Pharmacologic Category

Antidepressants; Selective Serotonin- and Norepinephrine-reuptake Inhibitors. Fibromyalgia Agents. (ATC-Code: N06AX21).

Mechanism of action

Duloxetine, a selective serotonin- and norepinephrine-reuptake inhibitor (SNRI) and a weak inhibitor of dopamine reuptake, is an antidepressant and anxiolytic agent.

Therapeutic use

Acute and maintenance treatment of major depressive disorder. Treatment of generalized anxiety disorder. Management of pain associated with diabetic neuropathy. Management of fibromyalgia.

Pregnancy and lactiation implications

Some neonates exposed to SNRIs or SSRIs late in the third trimester of pregnancy have developed complications that have sometimes been severe. As the safety of duloxetine in infants is not known, use in nursing women is not recommended.

Unlabeled use

Treatment of stress incontinence in women. Management of chronic pain syndromes.

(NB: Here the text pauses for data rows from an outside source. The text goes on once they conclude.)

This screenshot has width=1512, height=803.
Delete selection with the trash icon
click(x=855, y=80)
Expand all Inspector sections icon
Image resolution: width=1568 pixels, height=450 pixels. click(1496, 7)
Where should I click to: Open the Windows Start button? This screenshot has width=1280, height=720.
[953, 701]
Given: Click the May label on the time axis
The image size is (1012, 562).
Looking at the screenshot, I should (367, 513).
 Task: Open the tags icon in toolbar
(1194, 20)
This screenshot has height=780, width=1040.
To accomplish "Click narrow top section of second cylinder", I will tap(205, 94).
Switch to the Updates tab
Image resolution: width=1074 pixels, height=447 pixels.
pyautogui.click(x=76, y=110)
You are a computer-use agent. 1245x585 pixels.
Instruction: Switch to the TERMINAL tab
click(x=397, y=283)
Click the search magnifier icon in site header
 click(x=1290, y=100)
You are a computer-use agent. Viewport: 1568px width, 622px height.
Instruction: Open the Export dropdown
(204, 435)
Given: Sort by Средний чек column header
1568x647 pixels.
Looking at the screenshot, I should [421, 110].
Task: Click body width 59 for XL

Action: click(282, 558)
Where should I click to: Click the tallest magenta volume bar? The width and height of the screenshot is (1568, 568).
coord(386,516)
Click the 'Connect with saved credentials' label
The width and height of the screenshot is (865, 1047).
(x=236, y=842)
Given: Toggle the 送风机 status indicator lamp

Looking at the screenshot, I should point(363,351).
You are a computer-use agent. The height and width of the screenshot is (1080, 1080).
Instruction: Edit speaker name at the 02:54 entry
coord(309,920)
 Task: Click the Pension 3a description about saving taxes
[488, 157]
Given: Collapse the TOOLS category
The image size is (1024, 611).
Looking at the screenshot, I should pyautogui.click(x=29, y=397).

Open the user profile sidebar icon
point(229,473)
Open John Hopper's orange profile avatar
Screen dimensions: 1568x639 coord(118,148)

Hypersensitivity to duloxetine or any component of the formulation. Hepatic impairment. Concomitant use with thioridazine or with CYP1A2 inhibitors. Concomitant use or within 2 weeks of MAO inhibitors. Uncontrolled narrow-angle glaucoma.

Warnings and precautions

Antidepressants increase the risk of suicidal thinking and behavior in children, adolescents, and young adults (18-24 years of age) with major depressive disorder and other psychiatric disorders. Duloxetine is not FDA approved for use in children. May worsen psychosis in some patients or precipitate a shift to mania or hypomania in bipolar disorder. Monotherapy in bipolar disorder should be avoided. Duloxetine is not FDA approved for the treatment of bipolar depression. Bleeding risk. Has a low potential to impair cognitive or motor performance. Hepatotoxicity (avoid use in substantial ethanol intake, evidence of chronic liver disease or hepatic impairment). Rare cases of hepatic failure (including fatalities) reported with use. Hyperglycemia observed in some diabetic patients receiving duloxetine therapy for diabetic peripheral neuropathy. May cause orthostatic hypotension/syncope, especially within the first week of therapy and after dose increases. May cause or exacerbate sexual dysfunction. SSRIs and SNRIs associated with the development of SIADH. Hyponatremia reported rarely (including severe cases with serum sodium <110 mmol/L), predominately in the elderly. May cause increased urinary resistance. Use with caution in hypertension (rare cases of hypertensive crisis reported in pre-existing hypertension). Increased risk of mydriasis in controlled narrow-angle glaucoma. Not recommended for use in CrCl <30 mL/minute or end-stage renal disease. Not recommended for use in hepatic impairment. Use caution with previous seizure disorder, condition predisposing to seizures, or concurrent therapy with other drugs which lower the seizure threshold. Use caution with concomitant use of NSAIDs, ASA, or other drugs that affect coagulation (risk of bleeding may be potentiated). Caution in concomitant use with CYP1A2 inhibitors (e.g. fluvoxamine, ciprofloxacin)(may increase levels/adverse effects of duloxetine). Potential for severe reaction when used with MAO inhibitors. Serotonin syndrome may occur with concomitant proserotonergic drugs (i.e. SSRIs/SNRIs or triptans) or agents which reduce the metabolism of duloxetine. Concurrent use of serotonin precursors (e.g. tryptophan) is not recommended. Concomitant use with thioridazine is contraindicated. Formulation contains sucrose. May increase the risks associated with electroconvulsive therapy. May cause withdrawal syndrome.